The Excelsior’s main commercial district, along Mission Street and Geneva Avenue, features many important and prominent institutional structures. Like our post on the Top Five Residential Buildings in the Excelsior, there is great deal of subjectivity in making a list of our favorite institutional buildings since there are so many standout examples. That being said, here are our top five Excelsior residential buildings:
First Corpus Christi Church (built 1898) on Santa Rosa Avenue near Alemany Boulevard.
Corpus Christi Church
62-64 Santa Rosa Road
(built 1952)
Corpus Christi Church is one of the great examples of institutional buildings that recall the Excelsior’s Italian American heritage. This Midcentury Modern-style building replaced the Church’s original 1880’s Gothic Revival style church. That original building was, according to Walter Jebe Sr., built for $7,000 and served a small population of Italian (as well as Swiss and German) farmers. This saved Italians in the Excelsior from traveling almost three-and-a-half hours to North Beach to go to mass at Saints Peter and Paul Church!
Exterior of Corpus Christi Church, designed by Mario Ciampi. Photo by Heritage Staff, December 2019.
In 1952, the original Corpus Christi Church was replaced by a new Midcentury Modern style building, designed by master modern architect Mario Ciampi. The complex includes a church and a school. The front wall of the building was a radical new design, with individual colored-panes of glass that produced beautiful light effects in the church’s entrance. However, these were eventually replaced by the amber-colored glass that is there today (allegedly by a pastor who didn’t like them).

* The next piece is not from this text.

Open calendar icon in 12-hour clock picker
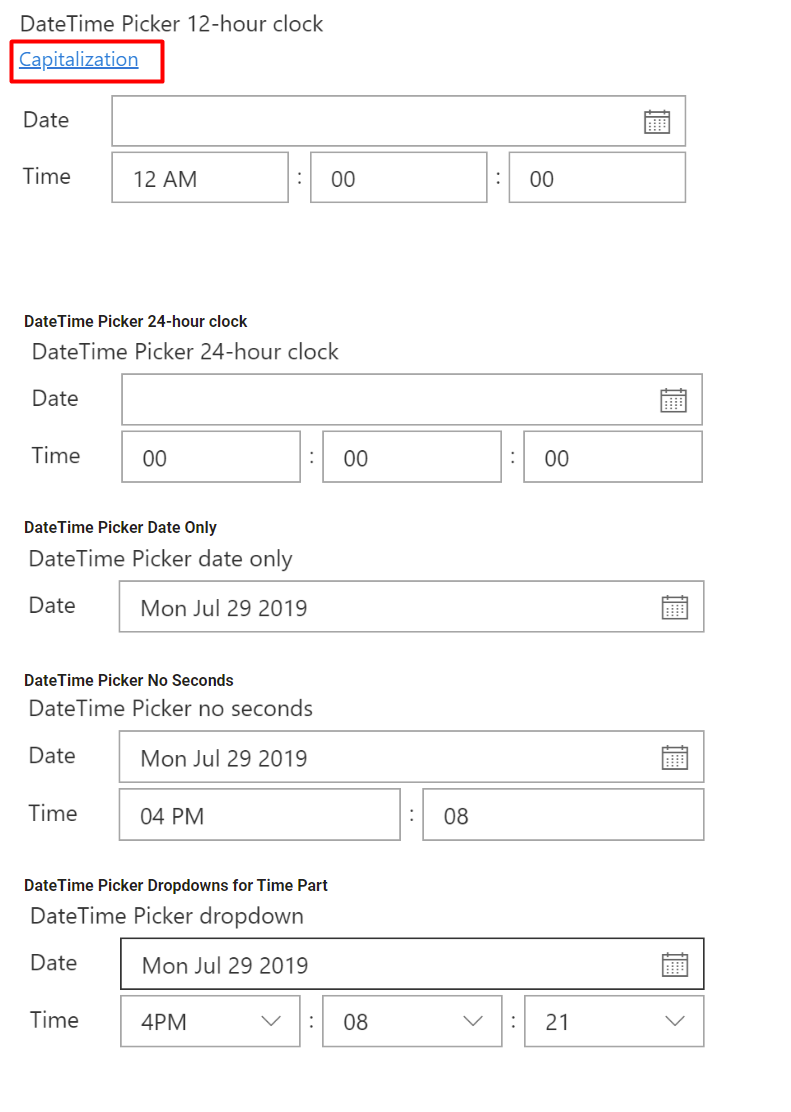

Exterior of Ocean Avenue Presbyterian Church, built in 1922 by Julia Morgan. Photo by Heritage Staff, December 2019.
Ocean Avenue Presbyterian Church
32 Ocean Avenue
(built 1922)
Many do not know that this modest church just off of Mission St. in the Excelsior was designed by renowned master architect Julia Morgan. Built in 1922, this church features a stucco and half-timbered exterior and a side entry pavilion with Gothic arched windows, delicate tracery, and stained glass. A pre-1950 community center is located at the rear of the lot facing San Juan Avenue, while a Sunday School was also added between the church and community center sometime after 1950.

The interior of the Church has a simple yet beautiful wood timbered-ceiling and wood paneling. While this church was being completed, the congregation met for three months for services at the Bell Theater at Mission and Leo Streets. The church is one of Julia Morgan’s lesser known works, but is now the oldest church building in the Excelsior neighborhood.

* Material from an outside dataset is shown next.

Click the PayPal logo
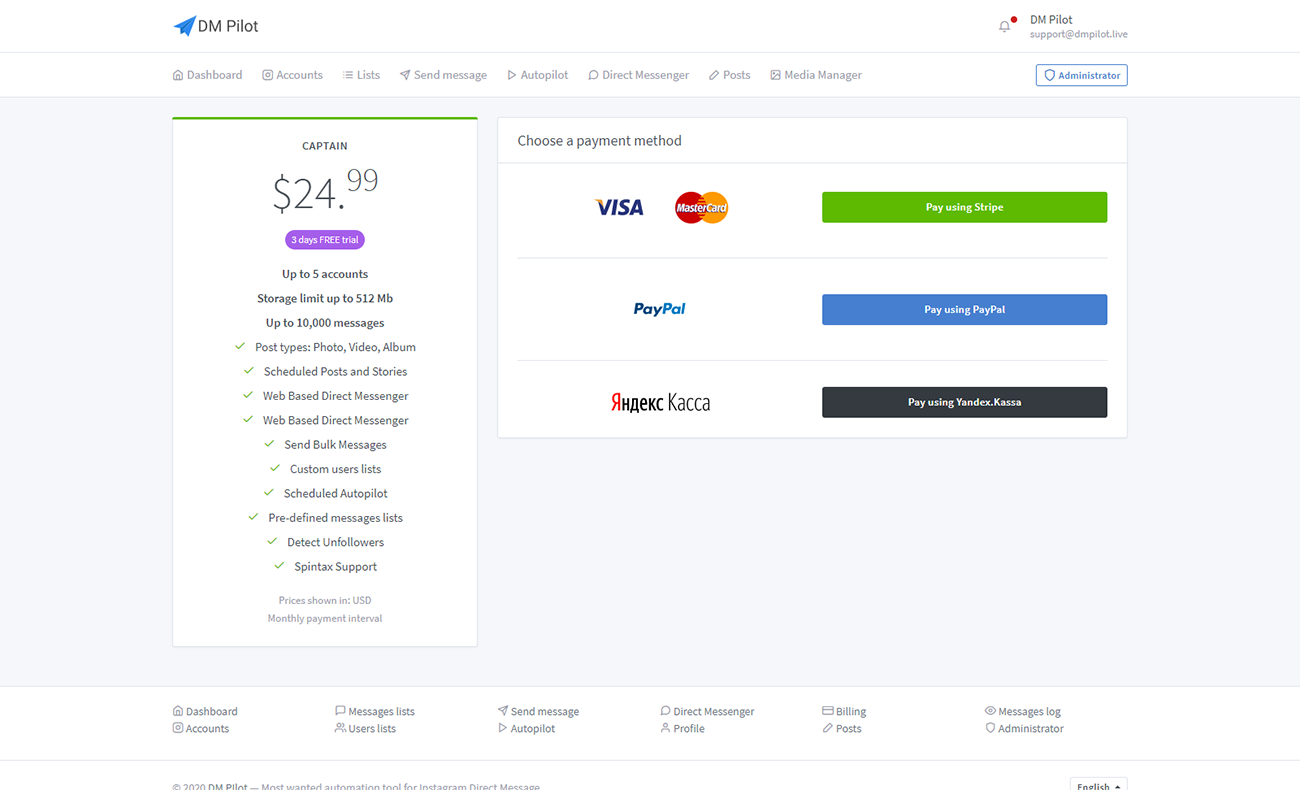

Italian American Social Club at 25 Russia Avenue near Mission Street.
Italian American Social Club
25 Russia Avenue
(built 1940)
The Art Deco style Italian American Social Club is a hidden-gem in the Excelsior. Just off of busy Mission Street on Russia Avenue, this institutional building is another example of the Excelsior’s Italian-American heritage. According to the history of the Club, the group first met in the basement of a member’s home on Naples St. in 1928. The group consolidated with the Alfieri Club in 1938, and the combined membership voted to construct a new meeting hall.
Detail of floriated molding and decorative green, white, and red Deco ornament along the roofline of the Italian American Social Club, along with a center medallion with the Club’s initials “I.A.S.C.”

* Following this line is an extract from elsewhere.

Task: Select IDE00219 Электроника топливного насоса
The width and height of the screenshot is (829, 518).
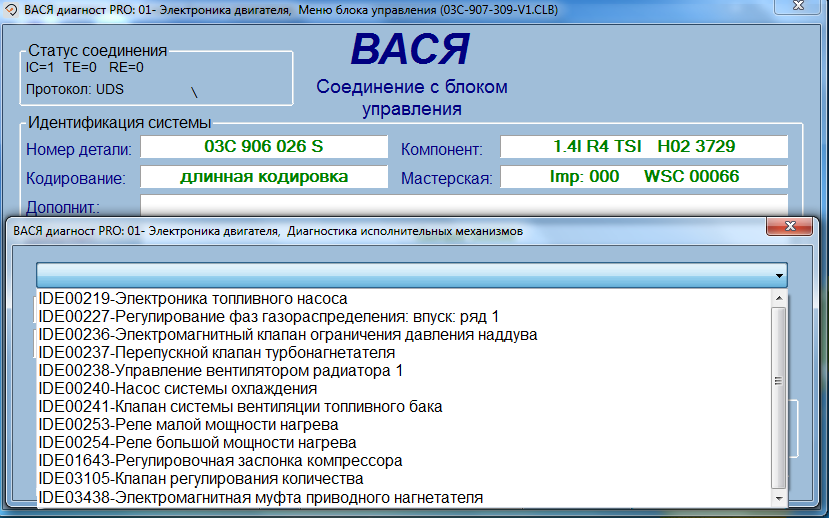Action: pyautogui.click(x=192, y=299)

The buildings for the Italian-American Social Club and nearby Sons of Italy Hall (5051 Mission) were both purpose-built to function as fraternal societies and social halls, and both buildings and businesses are still in operation today. Dedicated in 1940, the Italian American Social Club building features a series of piers inset with floriated molding and decorative green, white, and red Deco ornament along the roofline (the colors of the Italian flag). The awnings of the first story echo this color scheme.
The Club does open its rooms and restaurant to the public, and has hosted a variety of events from weddings and birthdays to dance workshops and church groups.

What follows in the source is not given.